2. Nails will predominantly be composed of iron (Fe) among other trace metals. Note: Investigation will focus on the rusting of iron, and will not take into factor other materials used to compose the iron-alloy.
3. Initial predictions: Saline solution is expected to make the nails rust a lot more than distilled water. Intervention of electrolysis will slightly prevent corrosion.
4. Concepts:

Concept for nails without electrolysis.

*It was established that the terms for the 'blocks of wood' be referred to as 'Groups'. Groups without corrosion prevention measures marked 'distilled water' and 'saline solution' will be named C and D respectively

Equipment and Procedure:

Initial requirements:

• 10 iron nails - approx 0.5cm wide, 6cm long
• Scales
• Distilled water + saline solution
• Block of wood
  Hammer
• Bottle spray
• 500mL container

1. Set up scaling apparatus.
2. Gather nails.
3. Nails are to be hammered into blocks of wood, 10 nails evenly spaced in each wood.
4. Use 500mL beaker of distilled water and salt solution (they are separate)
5. Fill bottle spray.
6. Spray nails.
7. Remove nails and measure corrosion formation (if any).

Concept of Groups with electrolysis, or corrosion prevention measures.
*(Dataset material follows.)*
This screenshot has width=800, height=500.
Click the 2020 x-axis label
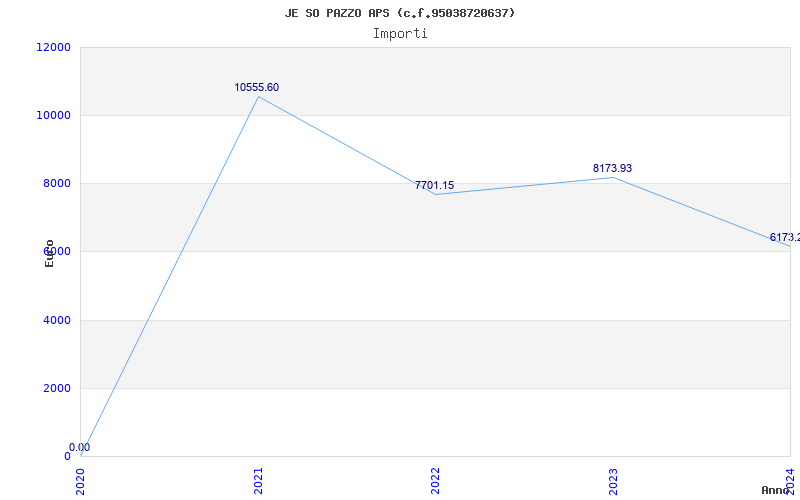click(81, 480)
Highlighted* Any breaks in the conductive wire (circuit) will cause the light to go off - a good indicator of whether electrolysis is taking place.

Equipment and procedure:

• 10 nails
• Scales
• Distilled water/saline solution
• Block of wood
• Hammer
• Bottle spray
• Low voltage power supply
  Conductive wire (must be aluminium)
• Light bulb
• Alligator clips

1. Set up scaling apparatus.
2. Gather nails.
3. Nails are to be hammered into blocks of wood, 10 nails evenly spaced in each wood.
4. Take conductive wire, strip sides approximately 1-2cm inwards from the end so wiring is exposed. Attach wire to nails in a top-to-top bottom-to-bottom fashion, leaving the middle two nails.
5. Attach low voltage power supply to power outlet, use alligator clips to connect light bulb to power supply.
6. Attach the two to centre two nails to complete circuit.
7. Prepare spray bottle (distilled and salt).
8. Turn power off, spray nails. Ensure all surface area of nails have been covered, record weight of bottle (with lid off) after procedure.
9. Turn power on, refer to light bulb to ensure circuit is running.
10. Remove nails and measure corrosion formation (if any).

Welcome

Welcome to Josiah's Chemistry EEI

 This blog and the following posts will act as a logbook for the following investigation, titled; "Corrosion of iron/iron alloy nails under influence of saltwater, distilled water, and electrolysis". Name subject to change.